*How to complete this task*
Each line below that includes the word "will" is to be reported.

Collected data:

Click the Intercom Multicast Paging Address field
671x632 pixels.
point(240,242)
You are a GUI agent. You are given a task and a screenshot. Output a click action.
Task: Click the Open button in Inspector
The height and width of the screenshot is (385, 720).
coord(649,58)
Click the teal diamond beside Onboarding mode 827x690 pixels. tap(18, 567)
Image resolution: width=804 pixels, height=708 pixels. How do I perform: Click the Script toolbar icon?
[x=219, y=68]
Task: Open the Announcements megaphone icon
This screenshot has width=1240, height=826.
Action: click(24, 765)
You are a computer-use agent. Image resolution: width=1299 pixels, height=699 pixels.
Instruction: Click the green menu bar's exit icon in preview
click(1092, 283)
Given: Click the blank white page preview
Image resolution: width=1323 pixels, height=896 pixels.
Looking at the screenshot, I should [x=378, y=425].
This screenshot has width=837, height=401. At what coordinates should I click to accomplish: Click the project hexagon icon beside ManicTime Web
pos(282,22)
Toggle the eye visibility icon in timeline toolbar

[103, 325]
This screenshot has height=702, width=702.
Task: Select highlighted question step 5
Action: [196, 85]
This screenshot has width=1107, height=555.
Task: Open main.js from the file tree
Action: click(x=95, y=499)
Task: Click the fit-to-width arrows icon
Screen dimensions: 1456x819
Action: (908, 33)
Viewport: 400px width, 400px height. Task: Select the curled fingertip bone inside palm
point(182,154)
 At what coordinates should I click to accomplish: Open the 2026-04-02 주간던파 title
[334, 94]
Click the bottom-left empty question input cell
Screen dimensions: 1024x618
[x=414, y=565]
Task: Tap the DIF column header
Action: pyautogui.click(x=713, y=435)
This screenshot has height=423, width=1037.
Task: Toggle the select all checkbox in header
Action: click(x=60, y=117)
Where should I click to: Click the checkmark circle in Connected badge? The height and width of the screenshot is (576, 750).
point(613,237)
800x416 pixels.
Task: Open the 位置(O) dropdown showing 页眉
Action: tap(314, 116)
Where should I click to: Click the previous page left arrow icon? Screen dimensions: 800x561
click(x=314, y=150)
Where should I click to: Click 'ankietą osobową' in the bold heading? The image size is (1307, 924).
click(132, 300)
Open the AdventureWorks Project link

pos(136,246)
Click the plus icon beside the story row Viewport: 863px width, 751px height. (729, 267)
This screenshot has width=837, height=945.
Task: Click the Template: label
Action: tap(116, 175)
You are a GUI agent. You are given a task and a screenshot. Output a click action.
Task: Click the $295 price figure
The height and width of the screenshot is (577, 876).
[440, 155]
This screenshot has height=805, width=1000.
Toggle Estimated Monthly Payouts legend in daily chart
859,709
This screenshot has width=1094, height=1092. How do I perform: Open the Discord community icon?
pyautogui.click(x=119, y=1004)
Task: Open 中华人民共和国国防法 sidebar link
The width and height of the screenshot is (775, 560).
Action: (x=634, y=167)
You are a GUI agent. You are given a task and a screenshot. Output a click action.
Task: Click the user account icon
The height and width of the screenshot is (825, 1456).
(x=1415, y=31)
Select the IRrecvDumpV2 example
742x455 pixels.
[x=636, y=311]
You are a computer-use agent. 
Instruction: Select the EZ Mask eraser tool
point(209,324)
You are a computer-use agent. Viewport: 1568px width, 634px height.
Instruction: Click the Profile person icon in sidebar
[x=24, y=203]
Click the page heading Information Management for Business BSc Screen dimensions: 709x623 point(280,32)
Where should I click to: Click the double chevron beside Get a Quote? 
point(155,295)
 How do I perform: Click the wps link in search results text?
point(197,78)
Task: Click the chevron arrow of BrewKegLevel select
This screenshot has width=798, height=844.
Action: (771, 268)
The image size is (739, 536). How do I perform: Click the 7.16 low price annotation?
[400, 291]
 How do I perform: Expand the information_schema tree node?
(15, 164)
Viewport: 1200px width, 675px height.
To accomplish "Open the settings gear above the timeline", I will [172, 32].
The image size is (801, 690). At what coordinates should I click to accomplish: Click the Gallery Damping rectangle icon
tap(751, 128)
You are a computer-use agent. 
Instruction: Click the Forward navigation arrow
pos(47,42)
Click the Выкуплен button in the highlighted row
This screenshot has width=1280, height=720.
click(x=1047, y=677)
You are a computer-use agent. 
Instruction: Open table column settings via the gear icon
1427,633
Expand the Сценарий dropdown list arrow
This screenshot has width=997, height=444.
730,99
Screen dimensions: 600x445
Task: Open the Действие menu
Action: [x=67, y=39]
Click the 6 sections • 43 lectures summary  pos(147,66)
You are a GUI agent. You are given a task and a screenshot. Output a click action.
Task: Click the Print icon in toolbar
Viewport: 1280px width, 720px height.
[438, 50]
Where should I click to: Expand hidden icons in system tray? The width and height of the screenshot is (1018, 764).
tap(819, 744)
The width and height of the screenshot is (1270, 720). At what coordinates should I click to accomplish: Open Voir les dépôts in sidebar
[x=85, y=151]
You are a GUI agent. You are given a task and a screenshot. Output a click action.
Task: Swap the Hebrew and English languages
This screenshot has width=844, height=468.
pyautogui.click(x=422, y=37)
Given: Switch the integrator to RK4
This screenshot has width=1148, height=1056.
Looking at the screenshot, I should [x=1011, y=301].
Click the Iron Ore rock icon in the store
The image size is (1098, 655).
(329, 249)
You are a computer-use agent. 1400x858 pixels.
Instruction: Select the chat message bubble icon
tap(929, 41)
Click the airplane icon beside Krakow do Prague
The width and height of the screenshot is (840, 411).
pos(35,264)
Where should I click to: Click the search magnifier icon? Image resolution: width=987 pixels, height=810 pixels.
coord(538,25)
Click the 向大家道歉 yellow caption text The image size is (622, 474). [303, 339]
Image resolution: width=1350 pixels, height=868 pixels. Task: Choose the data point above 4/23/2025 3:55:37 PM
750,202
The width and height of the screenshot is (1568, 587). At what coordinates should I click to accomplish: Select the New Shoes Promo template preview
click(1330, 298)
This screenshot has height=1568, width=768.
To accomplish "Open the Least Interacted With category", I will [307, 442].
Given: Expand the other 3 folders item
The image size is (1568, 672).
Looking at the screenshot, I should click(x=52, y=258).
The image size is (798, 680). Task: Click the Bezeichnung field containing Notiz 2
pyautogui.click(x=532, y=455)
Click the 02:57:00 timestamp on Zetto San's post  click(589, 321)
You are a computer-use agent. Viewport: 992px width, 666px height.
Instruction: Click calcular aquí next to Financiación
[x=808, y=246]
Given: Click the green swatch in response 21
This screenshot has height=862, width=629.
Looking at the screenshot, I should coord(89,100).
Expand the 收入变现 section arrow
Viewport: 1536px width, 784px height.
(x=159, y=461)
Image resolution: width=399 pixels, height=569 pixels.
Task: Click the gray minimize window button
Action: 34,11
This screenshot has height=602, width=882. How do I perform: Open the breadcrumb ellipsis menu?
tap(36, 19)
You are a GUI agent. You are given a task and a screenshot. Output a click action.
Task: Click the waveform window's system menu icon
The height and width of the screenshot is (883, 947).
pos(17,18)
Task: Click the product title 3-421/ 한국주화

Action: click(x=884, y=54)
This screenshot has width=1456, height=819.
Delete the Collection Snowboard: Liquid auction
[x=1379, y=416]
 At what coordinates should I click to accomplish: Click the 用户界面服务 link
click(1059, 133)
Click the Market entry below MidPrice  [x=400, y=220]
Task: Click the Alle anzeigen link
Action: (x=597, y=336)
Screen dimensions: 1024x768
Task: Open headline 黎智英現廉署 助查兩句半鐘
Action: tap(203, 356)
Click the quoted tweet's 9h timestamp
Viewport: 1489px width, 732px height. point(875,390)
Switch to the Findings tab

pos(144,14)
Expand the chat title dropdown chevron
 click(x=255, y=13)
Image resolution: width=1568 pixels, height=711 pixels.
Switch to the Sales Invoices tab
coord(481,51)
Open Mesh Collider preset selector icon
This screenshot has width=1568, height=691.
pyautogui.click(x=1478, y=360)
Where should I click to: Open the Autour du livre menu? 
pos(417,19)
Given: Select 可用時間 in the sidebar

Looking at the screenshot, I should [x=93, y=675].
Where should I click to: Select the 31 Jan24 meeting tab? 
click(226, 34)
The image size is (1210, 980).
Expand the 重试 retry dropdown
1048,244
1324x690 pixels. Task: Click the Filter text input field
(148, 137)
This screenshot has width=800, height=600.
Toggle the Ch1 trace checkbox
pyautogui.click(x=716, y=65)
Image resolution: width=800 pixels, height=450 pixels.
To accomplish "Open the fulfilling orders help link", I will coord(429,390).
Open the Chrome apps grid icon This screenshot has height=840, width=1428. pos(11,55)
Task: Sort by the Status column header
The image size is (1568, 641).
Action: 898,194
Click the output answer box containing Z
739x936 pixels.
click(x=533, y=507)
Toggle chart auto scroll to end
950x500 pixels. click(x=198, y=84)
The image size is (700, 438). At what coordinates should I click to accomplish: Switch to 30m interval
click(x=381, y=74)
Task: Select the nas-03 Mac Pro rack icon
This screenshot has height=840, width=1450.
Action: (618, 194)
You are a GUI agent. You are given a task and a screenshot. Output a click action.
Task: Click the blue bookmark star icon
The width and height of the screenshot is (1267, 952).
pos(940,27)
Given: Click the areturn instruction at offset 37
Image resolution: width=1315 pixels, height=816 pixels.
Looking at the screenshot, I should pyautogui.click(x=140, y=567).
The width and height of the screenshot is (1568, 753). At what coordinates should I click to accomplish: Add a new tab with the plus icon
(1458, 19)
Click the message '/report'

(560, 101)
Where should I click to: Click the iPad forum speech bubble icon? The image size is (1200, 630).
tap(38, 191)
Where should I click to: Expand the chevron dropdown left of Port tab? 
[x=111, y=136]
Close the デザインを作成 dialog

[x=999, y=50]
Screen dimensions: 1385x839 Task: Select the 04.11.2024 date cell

*Reply*
To accomplish "Open the settings gear above the timeline", I will [172, 32].
To accomplish "Open the Least Interacted With category", I will [307, 442].
To accomplish "Open the fulfilling orders help link", I will coord(429,390).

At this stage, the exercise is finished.